▸ SOURCE DOCUMENT
-----

DNA is found mainly in the nucleus of plant and animal cells. Proteins are manufactured in the cell, but outside the nucleus. They are manufactured by ribosomes within the cytoplasm, fluid that fills the inside of a cell. A complex chain of events links the DNA with the actual manufacture of protein.

Protein synthesis begins in the cell nucleus (A) with the splitting apart of a section of DNA. A messenger RNA (m-RNA) molecule is then synthesized. The m-RNA is formed by the bases of free nucleotides pairing with complementary bases of the DNA. The bases that occur in RNA are adenine, guanine, cytosine, and uracil. This last base substitutes for the thymine that is found in DNA. The m-RNA then moves through a pore in the nuclear membrane and becomes attached to a ribosome (B). The ribosome is attached to the endoplasmic reticulum inside the cell. Next transfer RNA (t-RNA) molecules transport amino acids to the ribosome. In addition to an amino acid at one end, each t-RNA has a sequence of three bases at the other. These bases attach to the complementary three-base sequence (called a codon) on the m-RNA. As the m-RNA moves along the ribosome, the amino acid on the t-RNA links to an adjacent amino acid building up the polypeptide chain. This process is repeated until the protein molecule coded for by the m-RNA is complete.

Protein synthesis

The double helix of DNA is the largest molecule in the cell. RNA exists as much smaller molecules and in several different types. To relay information to the ribosome (which manufactures the protein), the two strands of the DNA double helix must first split apart, like a zipper. A molecule of messenger RNA !m-RNA is then formed from free nucleotides according to the code carried by DNA. The nucleotides pair with the bases of the section of DNA coded for the required protein. The RNA bases pair only with the complementary bases of the DNA. Thus, the information is coded “in negative.” The sequence of the RNA must be transcribed back into its original form. This is done after the m-RNA has moved out of the cell and taken up a position on the ribosome. Another RNA molecule called transfer RNA (t-RNA) picks up a free amino acid and takes it to the ribosome. The enzymes that control this attachment are highly specific. Each molecule of t-RNA carries only one type of amino acid.

The t-RNA molecule is smaller than m-RNA.

It consists of a single nucleotide chain twisted back on itself into a cloverleaf shape. At one end is a sequence of three bases that attach to the appropriate complementary codon (three-base unit) on the m-RNA. The amino acid at the other end is enzymatically joined to the polypeptide chain as the m-RNA slides along the ribosome. Several protein molecules may be formed simultaneously from the same m-RNA molecule.

-----

▸ STUDY QUESTIONS
[1] Transcribe the stretch of the protein synthesis passage from "The t-RNA molecule" through "same m-RNA molecule.".
[2] Answer these from the protein synthesis passage:
(a) Which base in RNA takes the place of the thymine found in DNA?
(b) Into what shape is the single nucleotide chain of a t-RNA molecule twisted?
(c) What is the largest molecule in the cell?

-----

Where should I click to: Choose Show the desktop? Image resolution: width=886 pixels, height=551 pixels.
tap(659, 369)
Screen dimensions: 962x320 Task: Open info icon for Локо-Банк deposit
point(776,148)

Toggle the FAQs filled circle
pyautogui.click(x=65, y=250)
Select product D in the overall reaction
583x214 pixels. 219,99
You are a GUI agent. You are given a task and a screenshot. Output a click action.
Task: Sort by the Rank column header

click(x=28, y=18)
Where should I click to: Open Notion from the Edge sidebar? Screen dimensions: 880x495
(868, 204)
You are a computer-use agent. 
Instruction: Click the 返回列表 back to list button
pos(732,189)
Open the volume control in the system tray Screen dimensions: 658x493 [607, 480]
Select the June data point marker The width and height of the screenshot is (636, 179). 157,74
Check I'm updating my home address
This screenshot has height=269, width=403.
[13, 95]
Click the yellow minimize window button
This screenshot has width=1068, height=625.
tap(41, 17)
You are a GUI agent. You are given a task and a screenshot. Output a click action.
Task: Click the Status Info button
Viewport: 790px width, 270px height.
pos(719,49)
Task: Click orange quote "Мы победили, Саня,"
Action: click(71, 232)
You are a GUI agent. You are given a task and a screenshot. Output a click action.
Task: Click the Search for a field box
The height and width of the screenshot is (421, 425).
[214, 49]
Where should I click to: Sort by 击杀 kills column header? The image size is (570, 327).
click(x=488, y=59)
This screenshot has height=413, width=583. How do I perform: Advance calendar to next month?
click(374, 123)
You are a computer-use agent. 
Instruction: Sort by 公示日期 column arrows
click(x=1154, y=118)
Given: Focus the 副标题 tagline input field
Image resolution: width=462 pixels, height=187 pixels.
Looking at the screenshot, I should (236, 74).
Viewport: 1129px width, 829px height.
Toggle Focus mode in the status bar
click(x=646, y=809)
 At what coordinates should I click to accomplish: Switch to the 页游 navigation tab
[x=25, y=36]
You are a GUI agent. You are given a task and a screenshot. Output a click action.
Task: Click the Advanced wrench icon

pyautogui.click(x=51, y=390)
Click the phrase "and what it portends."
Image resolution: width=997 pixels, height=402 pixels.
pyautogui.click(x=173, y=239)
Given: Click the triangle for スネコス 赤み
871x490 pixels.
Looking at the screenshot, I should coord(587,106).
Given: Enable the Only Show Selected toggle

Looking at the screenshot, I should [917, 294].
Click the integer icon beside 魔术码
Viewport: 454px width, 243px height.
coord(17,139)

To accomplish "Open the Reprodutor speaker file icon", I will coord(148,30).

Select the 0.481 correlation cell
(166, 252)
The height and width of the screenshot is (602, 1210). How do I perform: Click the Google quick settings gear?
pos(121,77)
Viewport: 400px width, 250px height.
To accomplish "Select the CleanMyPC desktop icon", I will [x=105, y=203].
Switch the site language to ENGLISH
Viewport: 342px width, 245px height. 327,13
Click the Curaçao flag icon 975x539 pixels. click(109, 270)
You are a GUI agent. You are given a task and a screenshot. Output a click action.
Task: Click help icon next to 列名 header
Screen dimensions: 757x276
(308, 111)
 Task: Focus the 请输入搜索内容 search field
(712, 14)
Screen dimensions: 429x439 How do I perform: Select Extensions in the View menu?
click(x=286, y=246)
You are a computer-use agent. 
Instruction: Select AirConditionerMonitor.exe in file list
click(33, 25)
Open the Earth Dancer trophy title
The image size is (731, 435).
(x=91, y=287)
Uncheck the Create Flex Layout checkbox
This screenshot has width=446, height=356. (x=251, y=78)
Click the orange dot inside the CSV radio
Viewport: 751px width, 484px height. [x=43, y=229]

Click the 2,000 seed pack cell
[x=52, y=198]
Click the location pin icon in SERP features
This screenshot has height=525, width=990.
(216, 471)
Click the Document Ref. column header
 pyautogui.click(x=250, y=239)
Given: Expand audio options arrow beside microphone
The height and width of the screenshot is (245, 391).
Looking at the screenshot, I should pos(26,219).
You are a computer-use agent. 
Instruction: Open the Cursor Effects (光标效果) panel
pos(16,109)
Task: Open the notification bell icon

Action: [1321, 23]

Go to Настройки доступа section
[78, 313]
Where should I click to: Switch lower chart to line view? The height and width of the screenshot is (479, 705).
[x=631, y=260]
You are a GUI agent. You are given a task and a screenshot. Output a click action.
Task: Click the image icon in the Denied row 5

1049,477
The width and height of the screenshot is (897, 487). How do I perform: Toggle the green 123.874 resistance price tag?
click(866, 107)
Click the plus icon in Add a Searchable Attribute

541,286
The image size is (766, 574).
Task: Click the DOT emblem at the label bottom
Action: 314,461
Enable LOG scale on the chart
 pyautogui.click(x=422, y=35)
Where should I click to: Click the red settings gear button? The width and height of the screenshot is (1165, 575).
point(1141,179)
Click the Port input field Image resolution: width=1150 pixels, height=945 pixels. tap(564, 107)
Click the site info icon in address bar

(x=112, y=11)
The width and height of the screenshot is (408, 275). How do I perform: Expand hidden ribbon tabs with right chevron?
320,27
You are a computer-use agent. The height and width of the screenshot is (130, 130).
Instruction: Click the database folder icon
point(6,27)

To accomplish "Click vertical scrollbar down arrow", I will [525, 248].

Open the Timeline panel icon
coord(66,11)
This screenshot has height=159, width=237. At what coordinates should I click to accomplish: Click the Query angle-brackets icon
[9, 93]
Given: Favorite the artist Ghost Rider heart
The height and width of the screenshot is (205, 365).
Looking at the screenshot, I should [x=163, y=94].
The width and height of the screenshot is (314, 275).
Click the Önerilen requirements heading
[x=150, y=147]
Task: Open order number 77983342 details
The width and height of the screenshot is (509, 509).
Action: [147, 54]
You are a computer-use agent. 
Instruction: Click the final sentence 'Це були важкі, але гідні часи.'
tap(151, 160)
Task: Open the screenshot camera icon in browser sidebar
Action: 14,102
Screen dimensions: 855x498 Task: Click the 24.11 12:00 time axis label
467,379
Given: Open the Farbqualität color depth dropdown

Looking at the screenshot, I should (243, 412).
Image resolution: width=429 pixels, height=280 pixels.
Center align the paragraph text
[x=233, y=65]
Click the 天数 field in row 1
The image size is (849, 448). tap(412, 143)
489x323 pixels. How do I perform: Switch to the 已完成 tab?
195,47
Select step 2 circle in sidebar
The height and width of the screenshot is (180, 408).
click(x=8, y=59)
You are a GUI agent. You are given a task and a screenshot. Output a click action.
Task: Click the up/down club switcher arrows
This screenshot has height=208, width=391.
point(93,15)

-----

▸ SOLUTIONS TO THE TASKS
[1]
The t-RNA molecule is smaller than m-RNA.

It consists of a single nucleotide chain twisted back on itself into a cloverleaf shape. At one end is a sequence of three bases that attach to the appropriate complementary codon (three-base unit) on the m-RNA. The amino acid at the other end is enzymatically joined to the polypeptide chain as the m-RNA slides along the ribosome. Several protein molecules may be formed simultaneously from the same m-RNA molecule.

[2]
(a) Uracil.
(b) A cloverleaf shape.
(c) The double helix of DNA.